■ Exercise data:
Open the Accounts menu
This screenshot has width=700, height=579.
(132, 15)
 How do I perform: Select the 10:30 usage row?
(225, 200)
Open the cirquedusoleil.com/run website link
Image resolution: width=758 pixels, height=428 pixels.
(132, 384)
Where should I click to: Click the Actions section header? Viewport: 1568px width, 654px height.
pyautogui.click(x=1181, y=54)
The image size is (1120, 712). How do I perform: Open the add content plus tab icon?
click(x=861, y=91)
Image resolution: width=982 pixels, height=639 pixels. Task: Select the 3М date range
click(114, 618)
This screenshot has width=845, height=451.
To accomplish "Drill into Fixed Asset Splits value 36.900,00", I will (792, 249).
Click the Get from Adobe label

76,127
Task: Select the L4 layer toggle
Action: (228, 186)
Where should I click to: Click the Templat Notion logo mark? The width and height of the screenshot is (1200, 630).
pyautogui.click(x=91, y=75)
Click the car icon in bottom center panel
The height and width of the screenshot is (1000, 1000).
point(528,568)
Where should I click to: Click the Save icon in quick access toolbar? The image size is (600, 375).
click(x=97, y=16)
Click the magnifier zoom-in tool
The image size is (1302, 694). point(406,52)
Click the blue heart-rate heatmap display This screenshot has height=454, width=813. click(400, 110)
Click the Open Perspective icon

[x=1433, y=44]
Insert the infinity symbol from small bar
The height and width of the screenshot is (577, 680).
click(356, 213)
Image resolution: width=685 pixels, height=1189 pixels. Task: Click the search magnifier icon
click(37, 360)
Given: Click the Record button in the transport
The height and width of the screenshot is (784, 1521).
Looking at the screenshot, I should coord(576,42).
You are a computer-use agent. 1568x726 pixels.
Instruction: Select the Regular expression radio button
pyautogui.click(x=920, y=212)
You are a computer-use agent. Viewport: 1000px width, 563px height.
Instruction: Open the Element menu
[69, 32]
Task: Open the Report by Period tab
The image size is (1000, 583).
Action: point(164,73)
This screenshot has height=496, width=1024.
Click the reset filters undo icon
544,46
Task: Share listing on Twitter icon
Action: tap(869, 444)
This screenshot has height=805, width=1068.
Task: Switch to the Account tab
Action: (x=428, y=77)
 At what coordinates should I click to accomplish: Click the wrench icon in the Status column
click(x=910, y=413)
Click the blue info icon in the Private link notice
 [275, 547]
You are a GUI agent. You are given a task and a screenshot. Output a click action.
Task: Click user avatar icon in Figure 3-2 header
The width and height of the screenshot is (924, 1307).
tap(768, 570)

■ Exercise goal: Could you write out all the records exactly, please?

■ Output:
Open the Accounts menu
This screenshot has width=700, height=579.
(132, 15)
 How do I perform: Select the 10:30 usage row?
(225, 200)
Open the cirquedusoleil.com/run website link
Image resolution: width=758 pixels, height=428 pixels.
(132, 384)
Where should I click to: Click the Actions section header? Viewport: 1568px width, 654px height.
pyautogui.click(x=1181, y=54)
The image size is (1120, 712). How do I perform: Open the add content plus tab icon?
click(x=861, y=91)
Image resolution: width=982 pixels, height=639 pixels. Task: Select the 3М date range
click(114, 618)
This screenshot has width=845, height=451.
To accomplish "Drill into Fixed Asset Splits value 36.900,00", I will (792, 249).
Click the Get from Adobe label

76,127
Task: Select the L4 layer toggle
Action: (228, 186)
Where should I click to: Click the Templat Notion logo mark? The width and height of the screenshot is (1200, 630).
pyautogui.click(x=91, y=75)
Click the car icon in bottom center panel
The height and width of the screenshot is (1000, 1000).
point(528,568)
Where should I click to: Click the Save icon in quick access toolbar? The image size is (600, 375).
click(x=97, y=16)
Click the magnifier zoom-in tool
The image size is (1302, 694). point(406,52)
Click the blue heart-rate heatmap display This screenshot has height=454, width=813. click(400, 110)
Click the Open Perspective icon

[x=1433, y=44]
Insert the infinity symbol from small bar
The height and width of the screenshot is (577, 680).
click(356, 213)
Image resolution: width=685 pixels, height=1189 pixels. Task: Click the search magnifier icon
click(37, 360)
Given: Click the Record button in the transport
The height and width of the screenshot is (784, 1521).
Looking at the screenshot, I should coord(576,42).
You are a computer-use agent. 1568x726 pixels.
Instruction: Select the Regular expression radio button
pyautogui.click(x=920, y=212)
You are a computer-use agent. Viewport: 1000px width, 563px height.
Instruction: Open the Element menu
[69, 32]
Task: Open the Report by Period tab
The image size is (1000, 583).
Action: point(164,73)
This screenshot has height=496, width=1024.
Click the reset filters undo icon
544,46
Task: Share listing on Twitter icon
Action: tap(869, 444)
This screenshot has height=805, width=1068.
Task: Switch to the Account tab
Action: (x=428, y=77)
 At what coordinates should I click to accomplish: Click the wrench icon in the Status column
click(x=910, y=413)
Click the blue info icon in the Private link notice
 [275, 547]
You are a GUI agent. You are given a task and a screenshot. Output a click action.
Task: Click user avatar icon in Figure 3-2 header
The width and height of the screenshot is (924, 1307).
tap(768, 570)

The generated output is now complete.